The records

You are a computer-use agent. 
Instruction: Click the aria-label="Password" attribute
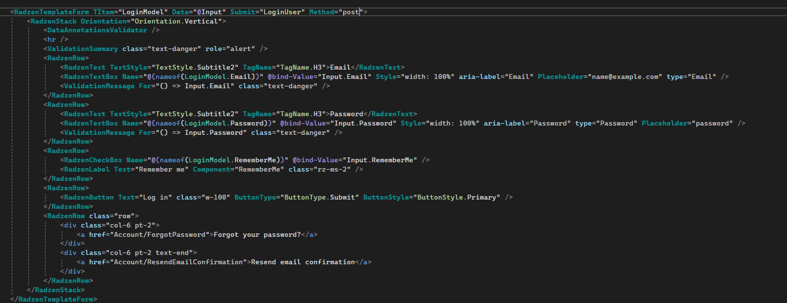pos(527,124)
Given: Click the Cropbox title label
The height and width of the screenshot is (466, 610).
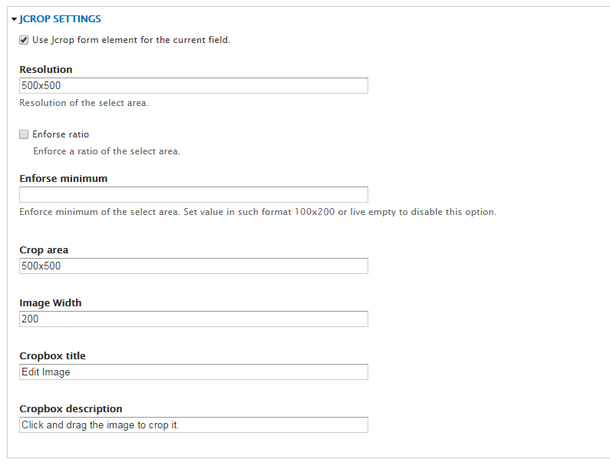Looking at the screenshot, I should pyautogui.click(x=52, y=355).
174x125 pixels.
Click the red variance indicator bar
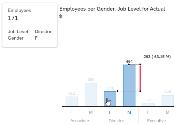coord(140,78)
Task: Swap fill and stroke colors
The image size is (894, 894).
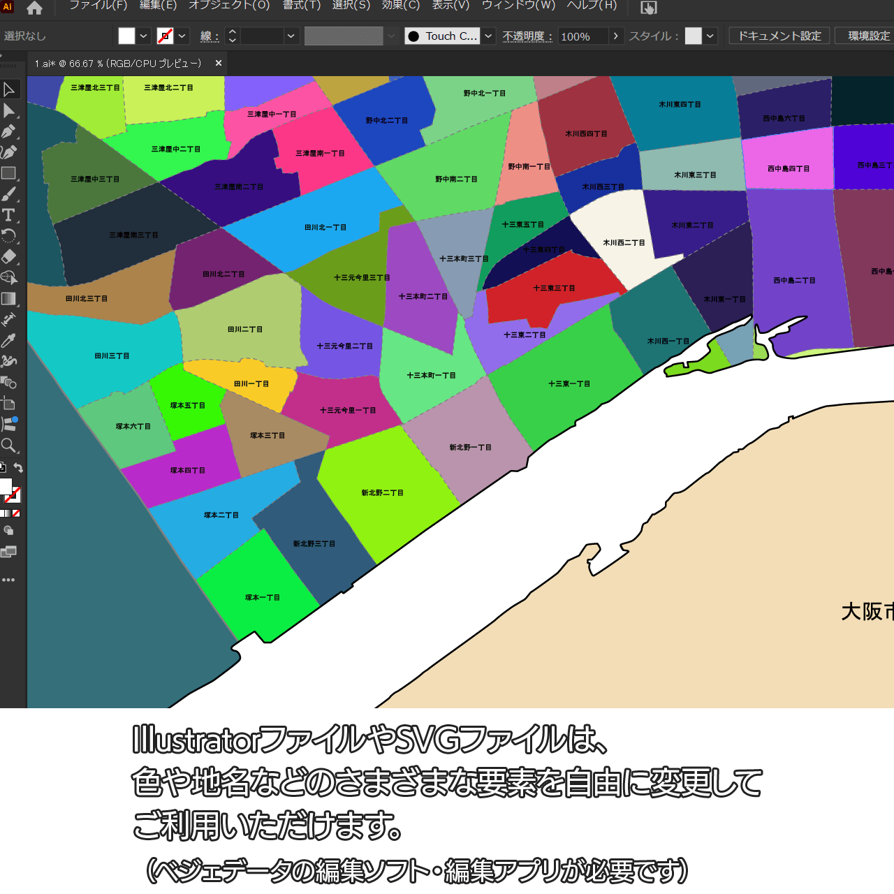Action: pyautogui.click(x=19, y=468)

Task description
Give again, word for word, only the lines from the line containing "174x125 pixels." through the last line above, both included; leave the pictures out.

Exercise result
174x125 pixels.
Click the red variance indicator bar
coord(140,78)
Task: Swap fill and stroke colors
The image size is (894, 894).
Action: pyautogui.click(x=19, y=468)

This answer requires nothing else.